Material for the task
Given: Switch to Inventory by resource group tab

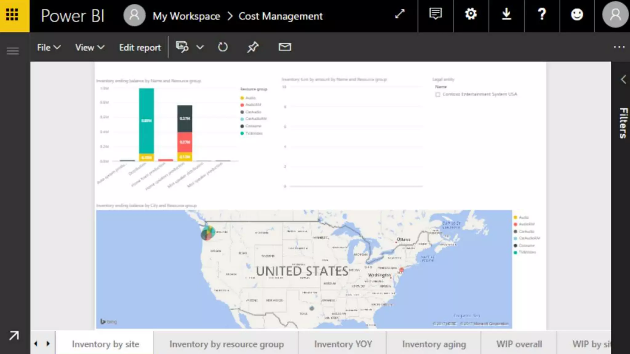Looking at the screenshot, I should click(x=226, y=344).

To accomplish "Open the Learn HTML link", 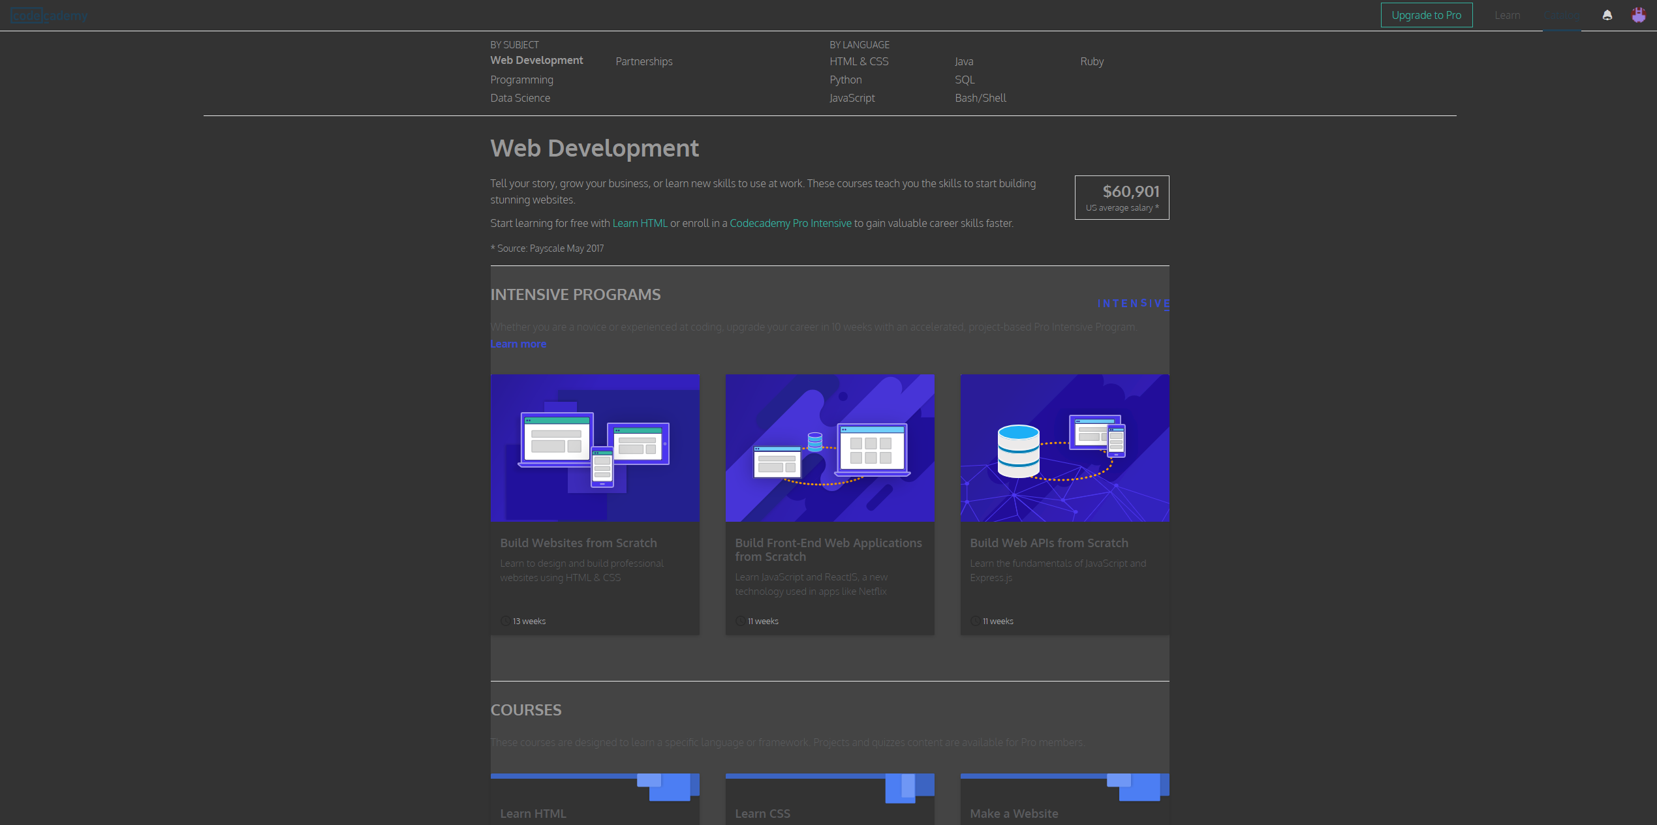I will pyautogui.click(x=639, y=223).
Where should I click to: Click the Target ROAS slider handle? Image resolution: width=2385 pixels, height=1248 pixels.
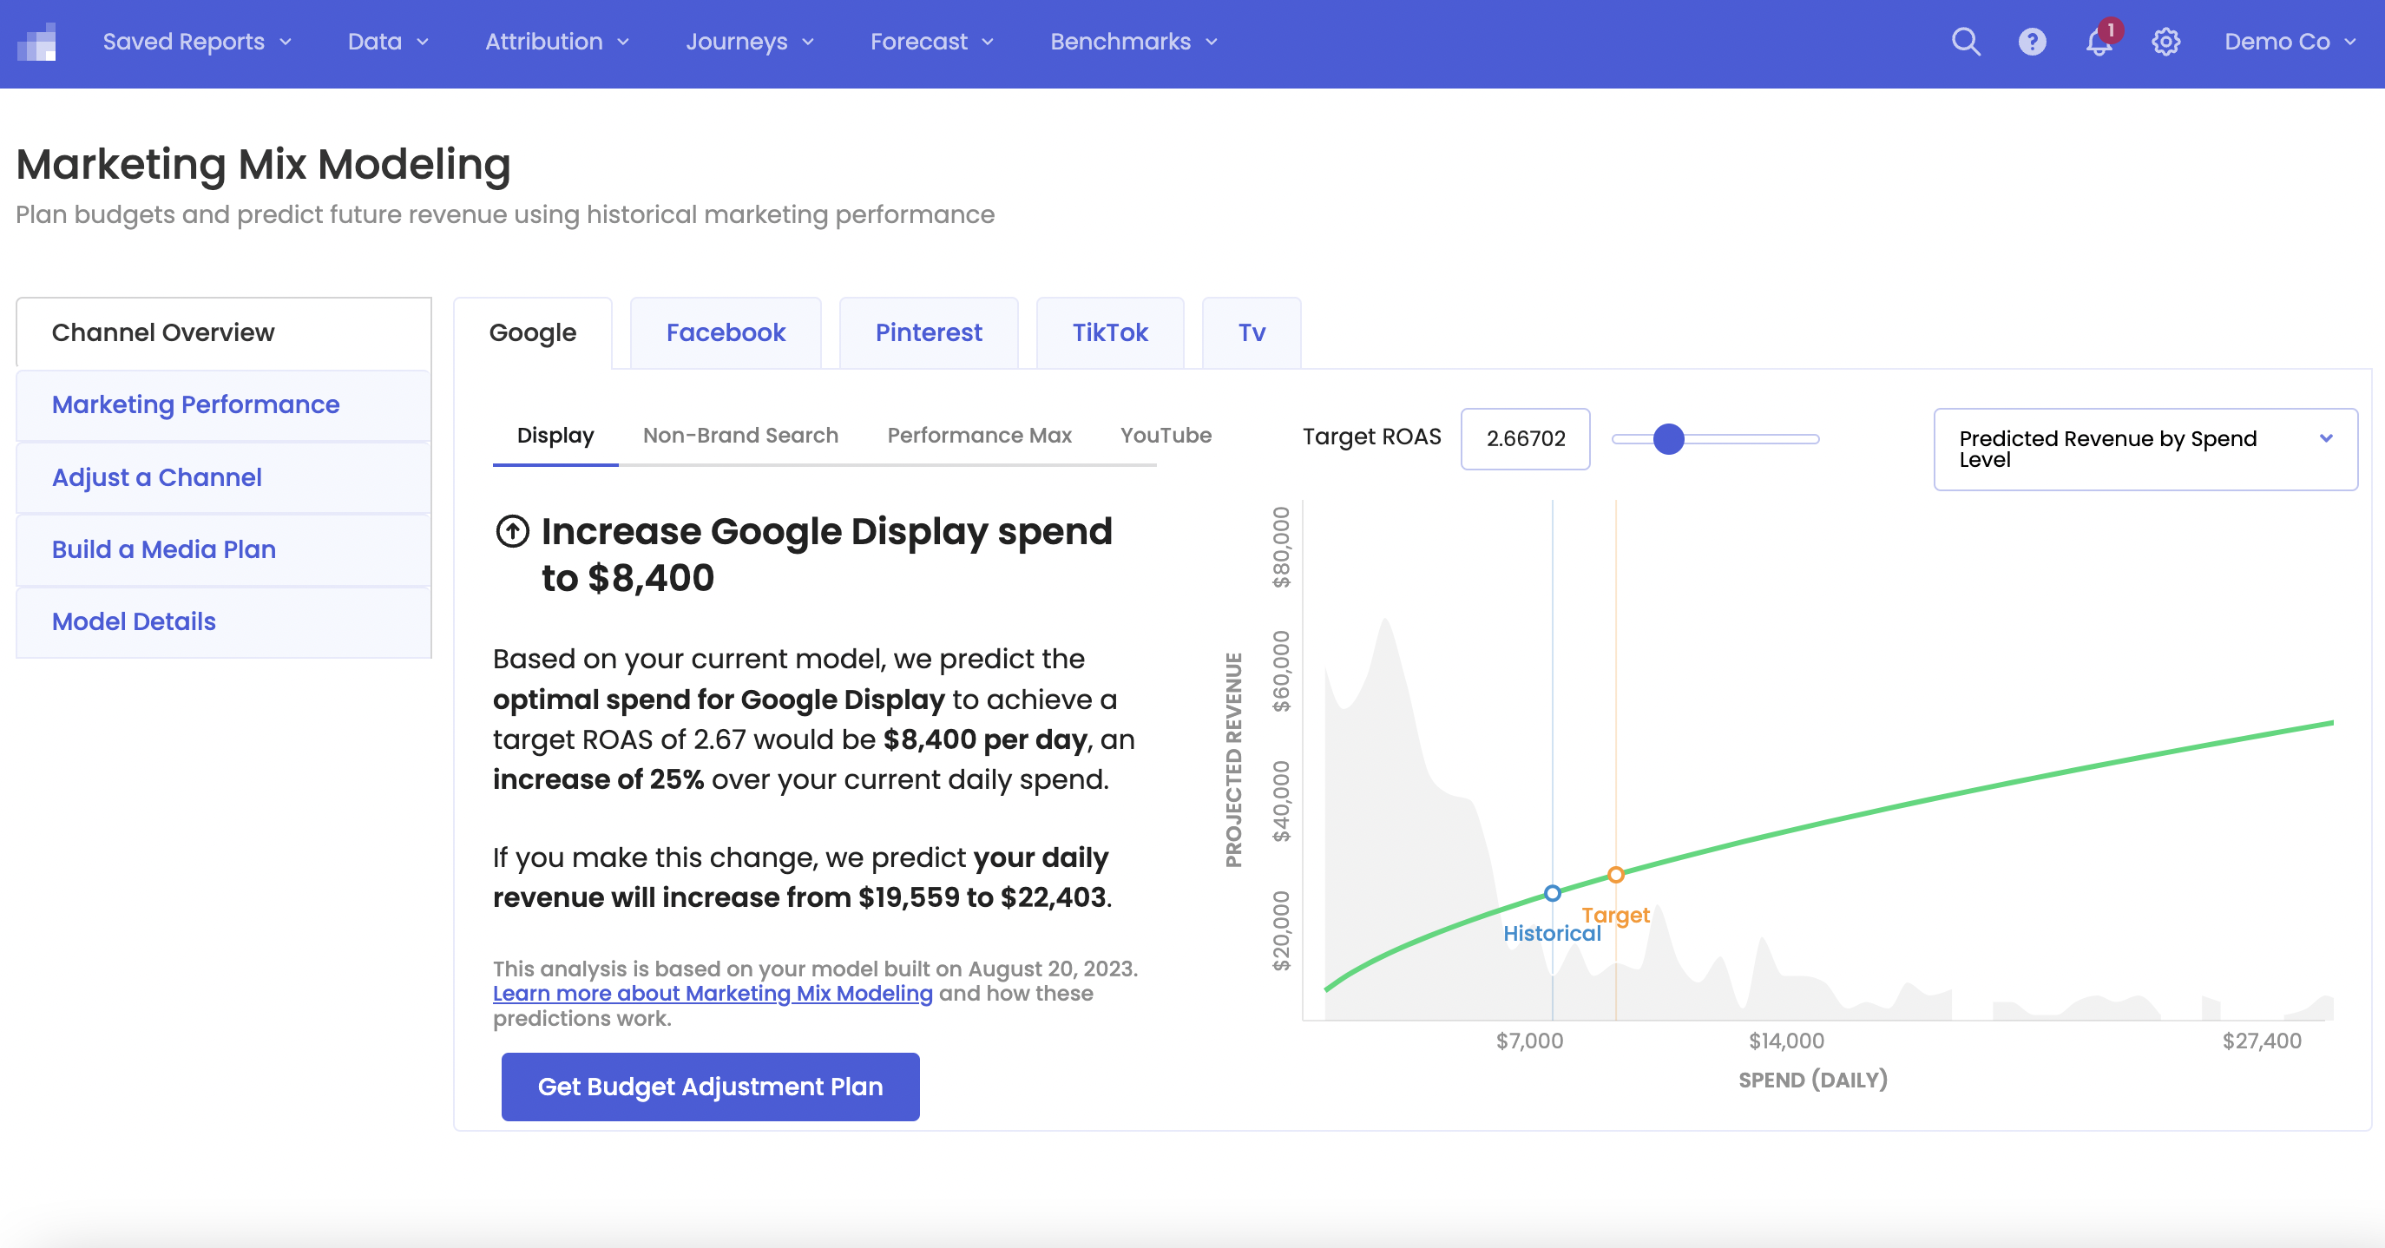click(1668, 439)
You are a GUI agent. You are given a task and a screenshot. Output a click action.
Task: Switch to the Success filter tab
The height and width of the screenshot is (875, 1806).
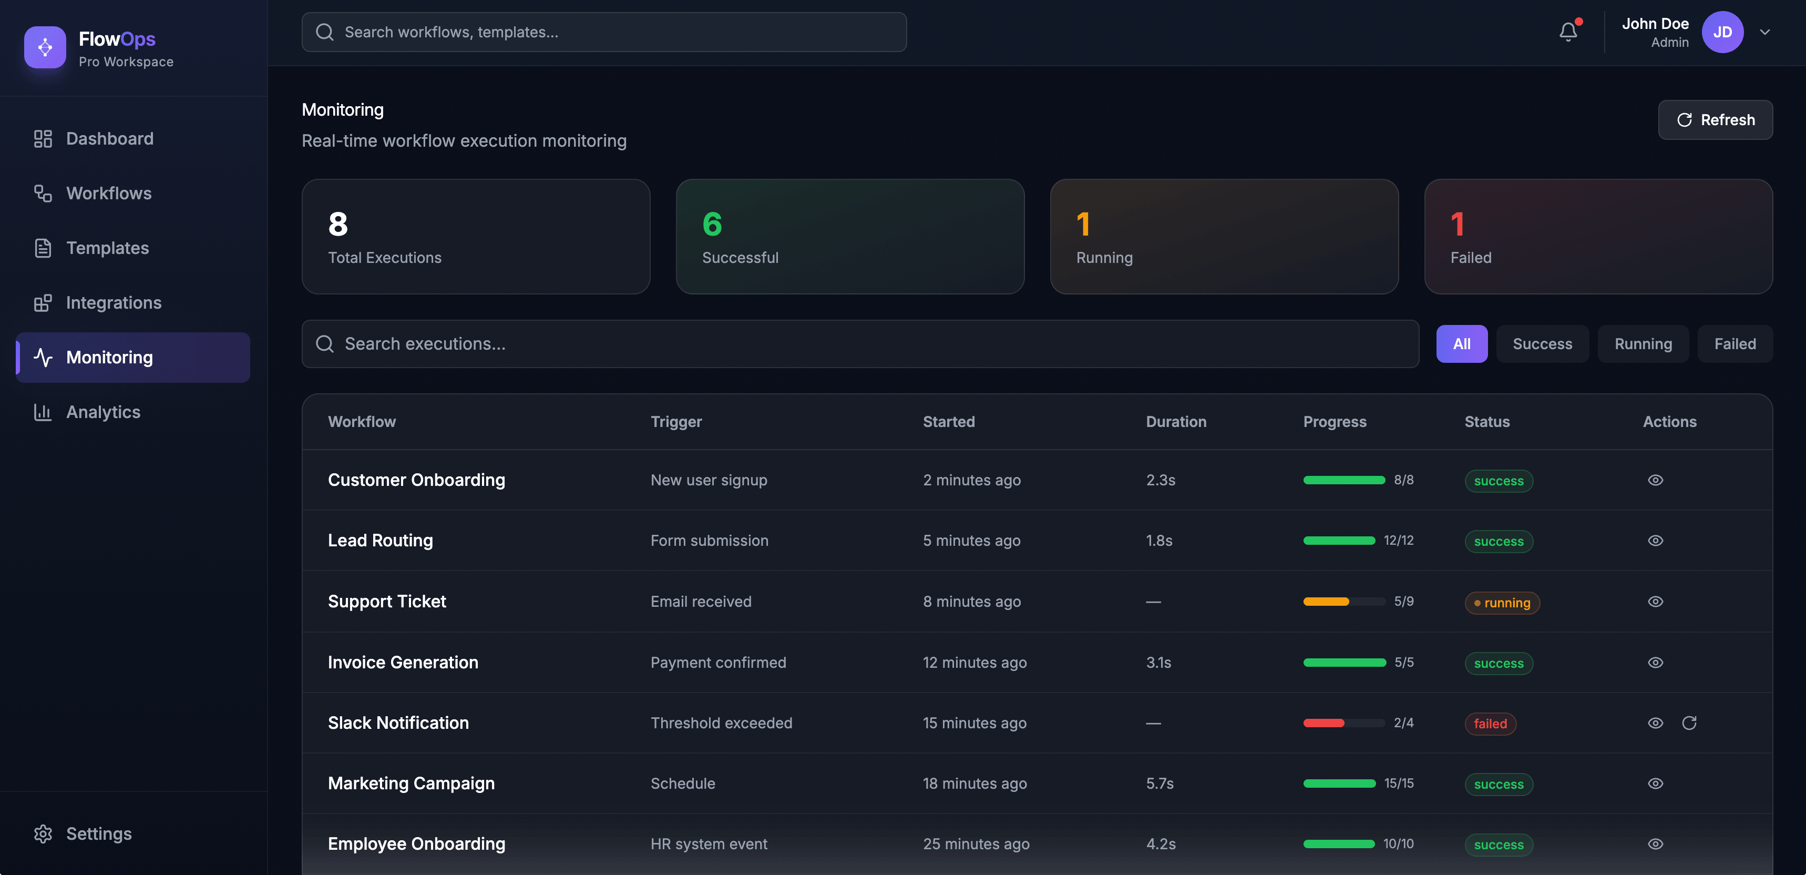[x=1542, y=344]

What is required
Nothing but the lines from the one containing "Task: Switch to the Success filter tab" through the last line of the records above should appear, each repeated exactly, with no pictures.

Written solution
Task: Switch to the Success filter tab
The height and width of the screenshot is (875, 1806).
[x=1542, y=344]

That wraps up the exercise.